Does not such a noble devotion to duty, in such marked contrast as it is to the frequent reports of defaulting clerks, demand of the Banking interest of the country some recognition. This young man leave a widow and one child in dependent circumstances. A voluntary offering on the part of each of the Banks and Bankers of the country, as a recognition of the rare fidelity to duty of Mr. Heywood, would place his family above want, and serve while the memory of this sad affair shall last, to show that faithfulness in places of trust is and will be appreciated.

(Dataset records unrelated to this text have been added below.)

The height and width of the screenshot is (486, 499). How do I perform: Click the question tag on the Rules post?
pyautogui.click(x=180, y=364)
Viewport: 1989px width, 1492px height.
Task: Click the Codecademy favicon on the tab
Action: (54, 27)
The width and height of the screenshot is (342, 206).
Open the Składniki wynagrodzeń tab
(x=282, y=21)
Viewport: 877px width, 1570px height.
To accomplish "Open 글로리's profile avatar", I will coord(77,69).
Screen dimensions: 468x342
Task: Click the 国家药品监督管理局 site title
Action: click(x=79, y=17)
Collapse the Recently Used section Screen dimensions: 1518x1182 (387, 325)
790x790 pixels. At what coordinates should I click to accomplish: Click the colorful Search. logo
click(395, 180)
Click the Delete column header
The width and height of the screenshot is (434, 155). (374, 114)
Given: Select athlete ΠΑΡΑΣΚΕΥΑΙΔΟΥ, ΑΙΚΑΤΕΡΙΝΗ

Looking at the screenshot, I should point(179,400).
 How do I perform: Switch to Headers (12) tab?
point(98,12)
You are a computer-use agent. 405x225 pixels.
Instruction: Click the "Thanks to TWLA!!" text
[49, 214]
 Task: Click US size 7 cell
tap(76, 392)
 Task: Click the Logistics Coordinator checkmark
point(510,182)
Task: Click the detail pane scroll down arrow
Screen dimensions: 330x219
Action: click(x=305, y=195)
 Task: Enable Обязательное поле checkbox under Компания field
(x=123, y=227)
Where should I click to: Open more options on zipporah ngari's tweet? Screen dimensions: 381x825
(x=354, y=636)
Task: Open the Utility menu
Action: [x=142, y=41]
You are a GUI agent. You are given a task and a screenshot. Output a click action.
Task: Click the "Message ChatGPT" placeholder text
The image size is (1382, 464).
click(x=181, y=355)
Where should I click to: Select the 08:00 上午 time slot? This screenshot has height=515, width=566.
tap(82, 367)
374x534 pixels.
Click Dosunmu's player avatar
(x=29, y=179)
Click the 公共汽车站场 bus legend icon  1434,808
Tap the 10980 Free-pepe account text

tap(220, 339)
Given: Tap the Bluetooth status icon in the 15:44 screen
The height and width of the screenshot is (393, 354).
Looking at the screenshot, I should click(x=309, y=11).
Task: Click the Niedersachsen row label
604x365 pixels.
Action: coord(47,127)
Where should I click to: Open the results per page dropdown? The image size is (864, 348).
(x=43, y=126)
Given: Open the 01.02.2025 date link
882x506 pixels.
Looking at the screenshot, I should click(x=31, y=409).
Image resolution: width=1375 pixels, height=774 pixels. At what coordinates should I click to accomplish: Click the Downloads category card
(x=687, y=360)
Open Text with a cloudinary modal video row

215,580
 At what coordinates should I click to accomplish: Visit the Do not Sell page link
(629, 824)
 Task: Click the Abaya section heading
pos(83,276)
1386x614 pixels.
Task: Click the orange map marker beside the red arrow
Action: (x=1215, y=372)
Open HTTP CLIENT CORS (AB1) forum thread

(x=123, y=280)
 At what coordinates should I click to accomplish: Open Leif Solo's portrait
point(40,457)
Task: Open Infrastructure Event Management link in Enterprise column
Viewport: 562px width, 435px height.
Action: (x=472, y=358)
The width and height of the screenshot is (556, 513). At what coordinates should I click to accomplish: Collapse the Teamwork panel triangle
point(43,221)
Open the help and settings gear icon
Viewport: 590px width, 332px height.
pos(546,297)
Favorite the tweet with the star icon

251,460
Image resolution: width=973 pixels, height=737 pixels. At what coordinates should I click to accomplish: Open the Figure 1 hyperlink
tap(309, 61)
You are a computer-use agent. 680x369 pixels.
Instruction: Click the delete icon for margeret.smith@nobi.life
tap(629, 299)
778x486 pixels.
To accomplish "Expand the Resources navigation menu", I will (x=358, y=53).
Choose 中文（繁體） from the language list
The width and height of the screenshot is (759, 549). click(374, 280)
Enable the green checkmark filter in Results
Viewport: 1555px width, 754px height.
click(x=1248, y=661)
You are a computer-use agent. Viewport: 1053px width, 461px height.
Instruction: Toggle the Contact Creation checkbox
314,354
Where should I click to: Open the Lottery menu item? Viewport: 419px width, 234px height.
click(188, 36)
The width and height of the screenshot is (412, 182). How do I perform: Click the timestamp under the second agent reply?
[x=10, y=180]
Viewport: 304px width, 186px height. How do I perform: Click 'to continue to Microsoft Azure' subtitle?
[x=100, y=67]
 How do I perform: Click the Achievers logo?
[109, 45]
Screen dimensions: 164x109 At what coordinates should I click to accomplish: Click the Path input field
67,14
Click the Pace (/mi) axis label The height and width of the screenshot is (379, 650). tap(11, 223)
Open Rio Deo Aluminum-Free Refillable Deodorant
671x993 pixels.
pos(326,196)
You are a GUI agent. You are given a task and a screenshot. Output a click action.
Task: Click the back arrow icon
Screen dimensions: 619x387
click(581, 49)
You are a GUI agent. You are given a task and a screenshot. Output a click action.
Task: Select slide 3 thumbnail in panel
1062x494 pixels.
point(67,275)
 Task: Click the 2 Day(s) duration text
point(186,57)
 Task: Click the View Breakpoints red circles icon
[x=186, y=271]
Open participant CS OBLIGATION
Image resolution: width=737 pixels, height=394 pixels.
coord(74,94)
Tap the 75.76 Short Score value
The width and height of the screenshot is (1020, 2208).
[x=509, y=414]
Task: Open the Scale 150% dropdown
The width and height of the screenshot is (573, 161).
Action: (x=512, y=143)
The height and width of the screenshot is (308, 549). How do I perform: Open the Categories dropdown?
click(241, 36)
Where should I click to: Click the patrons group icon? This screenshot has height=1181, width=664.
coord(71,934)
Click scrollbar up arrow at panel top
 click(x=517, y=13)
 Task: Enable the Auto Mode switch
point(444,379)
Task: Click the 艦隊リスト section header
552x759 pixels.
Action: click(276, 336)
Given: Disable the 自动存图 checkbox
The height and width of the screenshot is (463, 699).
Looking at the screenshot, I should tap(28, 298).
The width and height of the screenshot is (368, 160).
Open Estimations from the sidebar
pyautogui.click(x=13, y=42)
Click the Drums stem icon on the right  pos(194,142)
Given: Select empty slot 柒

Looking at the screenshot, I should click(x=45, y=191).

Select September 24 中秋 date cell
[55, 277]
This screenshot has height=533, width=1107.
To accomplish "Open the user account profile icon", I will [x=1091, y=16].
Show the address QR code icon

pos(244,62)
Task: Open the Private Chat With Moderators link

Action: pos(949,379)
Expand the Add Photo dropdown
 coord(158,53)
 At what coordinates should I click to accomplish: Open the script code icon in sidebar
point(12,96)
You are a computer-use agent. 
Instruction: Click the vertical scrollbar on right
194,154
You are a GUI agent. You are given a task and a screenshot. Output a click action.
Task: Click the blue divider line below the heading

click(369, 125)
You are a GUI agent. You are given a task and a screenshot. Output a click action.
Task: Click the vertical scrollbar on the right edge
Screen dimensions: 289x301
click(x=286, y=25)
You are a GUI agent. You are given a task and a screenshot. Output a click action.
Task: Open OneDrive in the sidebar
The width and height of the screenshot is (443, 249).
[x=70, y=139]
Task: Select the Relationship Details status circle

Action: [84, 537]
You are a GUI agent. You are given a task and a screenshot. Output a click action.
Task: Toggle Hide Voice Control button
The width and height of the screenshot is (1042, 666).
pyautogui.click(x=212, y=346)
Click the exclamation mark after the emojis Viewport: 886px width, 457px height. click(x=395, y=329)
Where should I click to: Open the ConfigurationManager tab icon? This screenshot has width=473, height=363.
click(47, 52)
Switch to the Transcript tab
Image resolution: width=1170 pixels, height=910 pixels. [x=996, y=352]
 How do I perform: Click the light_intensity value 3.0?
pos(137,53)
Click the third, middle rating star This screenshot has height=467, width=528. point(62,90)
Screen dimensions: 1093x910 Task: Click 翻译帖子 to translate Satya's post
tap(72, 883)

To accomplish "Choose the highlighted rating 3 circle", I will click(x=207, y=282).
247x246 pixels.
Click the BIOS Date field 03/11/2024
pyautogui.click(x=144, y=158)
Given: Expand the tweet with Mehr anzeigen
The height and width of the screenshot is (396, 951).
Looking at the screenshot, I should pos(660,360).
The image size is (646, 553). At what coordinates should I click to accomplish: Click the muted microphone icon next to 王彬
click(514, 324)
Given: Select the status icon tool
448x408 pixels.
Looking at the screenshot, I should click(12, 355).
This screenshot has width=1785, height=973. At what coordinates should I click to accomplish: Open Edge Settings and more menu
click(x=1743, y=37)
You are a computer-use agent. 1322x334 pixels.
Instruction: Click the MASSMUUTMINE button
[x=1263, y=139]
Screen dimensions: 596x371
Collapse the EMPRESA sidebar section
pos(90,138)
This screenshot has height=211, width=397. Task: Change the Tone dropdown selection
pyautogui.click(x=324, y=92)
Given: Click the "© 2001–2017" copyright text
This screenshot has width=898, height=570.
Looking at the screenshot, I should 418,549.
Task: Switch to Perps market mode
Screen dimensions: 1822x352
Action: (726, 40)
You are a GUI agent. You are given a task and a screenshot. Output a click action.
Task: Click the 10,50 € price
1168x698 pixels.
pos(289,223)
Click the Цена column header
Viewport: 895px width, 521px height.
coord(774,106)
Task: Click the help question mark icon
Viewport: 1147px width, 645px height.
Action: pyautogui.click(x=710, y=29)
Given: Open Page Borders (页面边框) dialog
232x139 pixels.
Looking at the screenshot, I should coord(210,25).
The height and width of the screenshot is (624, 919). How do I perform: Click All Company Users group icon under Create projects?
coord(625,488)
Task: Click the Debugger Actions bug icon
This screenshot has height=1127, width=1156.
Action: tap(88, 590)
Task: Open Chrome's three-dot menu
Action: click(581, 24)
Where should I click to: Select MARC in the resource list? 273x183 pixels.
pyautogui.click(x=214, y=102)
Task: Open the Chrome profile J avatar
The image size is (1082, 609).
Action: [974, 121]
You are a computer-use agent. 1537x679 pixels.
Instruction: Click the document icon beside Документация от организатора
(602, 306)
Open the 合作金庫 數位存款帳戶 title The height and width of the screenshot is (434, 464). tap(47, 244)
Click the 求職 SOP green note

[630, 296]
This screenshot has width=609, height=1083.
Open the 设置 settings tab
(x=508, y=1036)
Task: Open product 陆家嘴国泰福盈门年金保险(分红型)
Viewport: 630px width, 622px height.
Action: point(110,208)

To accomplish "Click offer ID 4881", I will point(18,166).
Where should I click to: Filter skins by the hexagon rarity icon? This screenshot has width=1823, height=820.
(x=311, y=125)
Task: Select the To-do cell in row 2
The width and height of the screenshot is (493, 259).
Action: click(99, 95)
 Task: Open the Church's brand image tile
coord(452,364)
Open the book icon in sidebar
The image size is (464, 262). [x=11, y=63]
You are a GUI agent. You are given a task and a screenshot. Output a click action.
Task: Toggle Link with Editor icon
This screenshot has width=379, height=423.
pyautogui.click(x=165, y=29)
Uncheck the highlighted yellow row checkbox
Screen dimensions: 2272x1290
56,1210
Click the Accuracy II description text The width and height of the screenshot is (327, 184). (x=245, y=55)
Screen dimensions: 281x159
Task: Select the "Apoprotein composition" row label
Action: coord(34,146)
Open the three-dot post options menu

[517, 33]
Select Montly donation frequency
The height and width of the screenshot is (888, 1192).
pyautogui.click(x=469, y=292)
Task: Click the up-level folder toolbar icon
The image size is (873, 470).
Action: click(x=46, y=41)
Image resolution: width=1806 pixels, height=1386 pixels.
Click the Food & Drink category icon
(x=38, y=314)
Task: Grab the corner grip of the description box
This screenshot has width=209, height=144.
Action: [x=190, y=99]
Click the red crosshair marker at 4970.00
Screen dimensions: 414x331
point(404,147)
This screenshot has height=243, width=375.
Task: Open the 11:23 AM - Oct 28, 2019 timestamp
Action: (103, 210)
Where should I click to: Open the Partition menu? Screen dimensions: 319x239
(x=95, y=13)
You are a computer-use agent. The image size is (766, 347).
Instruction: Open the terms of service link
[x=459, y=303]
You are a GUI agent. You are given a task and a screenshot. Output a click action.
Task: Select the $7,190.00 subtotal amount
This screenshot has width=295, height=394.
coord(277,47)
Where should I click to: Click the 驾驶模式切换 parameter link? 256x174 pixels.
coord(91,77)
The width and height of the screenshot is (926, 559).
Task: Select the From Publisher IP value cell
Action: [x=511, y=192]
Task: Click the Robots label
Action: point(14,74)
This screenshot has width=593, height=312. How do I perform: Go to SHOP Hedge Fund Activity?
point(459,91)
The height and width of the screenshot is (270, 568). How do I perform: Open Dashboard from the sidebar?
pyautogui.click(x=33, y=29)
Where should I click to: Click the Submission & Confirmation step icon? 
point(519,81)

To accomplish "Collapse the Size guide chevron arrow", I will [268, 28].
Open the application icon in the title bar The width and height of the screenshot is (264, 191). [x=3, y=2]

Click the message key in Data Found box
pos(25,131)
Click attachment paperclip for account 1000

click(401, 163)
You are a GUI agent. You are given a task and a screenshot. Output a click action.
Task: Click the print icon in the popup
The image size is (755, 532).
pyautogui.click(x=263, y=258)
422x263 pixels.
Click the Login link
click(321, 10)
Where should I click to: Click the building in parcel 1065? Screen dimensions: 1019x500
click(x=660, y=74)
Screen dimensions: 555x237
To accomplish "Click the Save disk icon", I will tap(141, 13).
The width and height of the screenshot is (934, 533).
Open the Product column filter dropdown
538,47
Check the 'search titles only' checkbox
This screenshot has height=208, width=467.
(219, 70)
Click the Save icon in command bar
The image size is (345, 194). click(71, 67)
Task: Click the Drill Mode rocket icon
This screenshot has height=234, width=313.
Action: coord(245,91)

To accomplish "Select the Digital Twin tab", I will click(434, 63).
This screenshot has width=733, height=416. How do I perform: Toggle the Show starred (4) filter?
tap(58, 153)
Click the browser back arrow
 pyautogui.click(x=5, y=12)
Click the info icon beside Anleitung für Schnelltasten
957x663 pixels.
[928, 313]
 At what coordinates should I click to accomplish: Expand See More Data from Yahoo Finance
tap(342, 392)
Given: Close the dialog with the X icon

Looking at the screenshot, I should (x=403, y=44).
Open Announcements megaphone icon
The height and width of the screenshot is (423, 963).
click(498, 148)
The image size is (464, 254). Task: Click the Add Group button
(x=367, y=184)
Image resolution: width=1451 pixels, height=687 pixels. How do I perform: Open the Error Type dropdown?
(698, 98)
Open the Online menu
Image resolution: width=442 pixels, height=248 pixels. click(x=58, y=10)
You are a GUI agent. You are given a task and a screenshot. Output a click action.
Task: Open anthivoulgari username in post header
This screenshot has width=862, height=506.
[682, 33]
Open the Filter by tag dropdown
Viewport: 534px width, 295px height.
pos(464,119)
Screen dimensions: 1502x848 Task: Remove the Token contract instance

In view of the above facts, a meeting of the Banks and Bankers of St. Paul, Minnesota, was held on September 19th, at which Five Hundred Dollars was subscribed, and Messrs. H. P. Upham, Jno. S. Prince, and Walter Mann, were appointed a committee to receive contributions for this object, and instructed to issue this circular appeal to the Banks and Bankers of the country.
Your attention is called to the following extract from the Boston Advertiser, which has suggested this action:
“The bank cashier, Mr. J. L. Heywood, of Northfield, Minn., who, with a bowie-knife at his throat and a pistol at his temple, returned a decisive ‘No’ to the demand of the gang of robbers that he should open the bank vault to be plundered, is rightly enrolled among the heroes of our times. In him fidelity and courage of the noblest quality were illustrated again. He is dead, but the trust committed to him was not betrayed, and his name will live in honor. He fell at the post of duty as gallantly as any knight of any age. He has done the world a service. We know nothing of his history but this one act for which he died, but it is enough. He belonged to the high order of manhood which yields to no threat, and calmly confronts all the odds of fate. Whether he has left father or mother, wife or child, we do not know; but if he has they have reason to be proud of their relation to such a man. The whole banking interest of the country owes him a debt. If he has left any who were dependent on him, they should be placed above the possibility of want. The bank he saved can afford to do this alone, but we hope it will be done handsomely and promptly by a combined movement on the part of all the banking institutions of the country. The encouragement of such conduct is the wisest measure of protection they can resort to. There ought to be such a testimonial of appreciation of his unquailing fidelity as will distinguish the example forever.”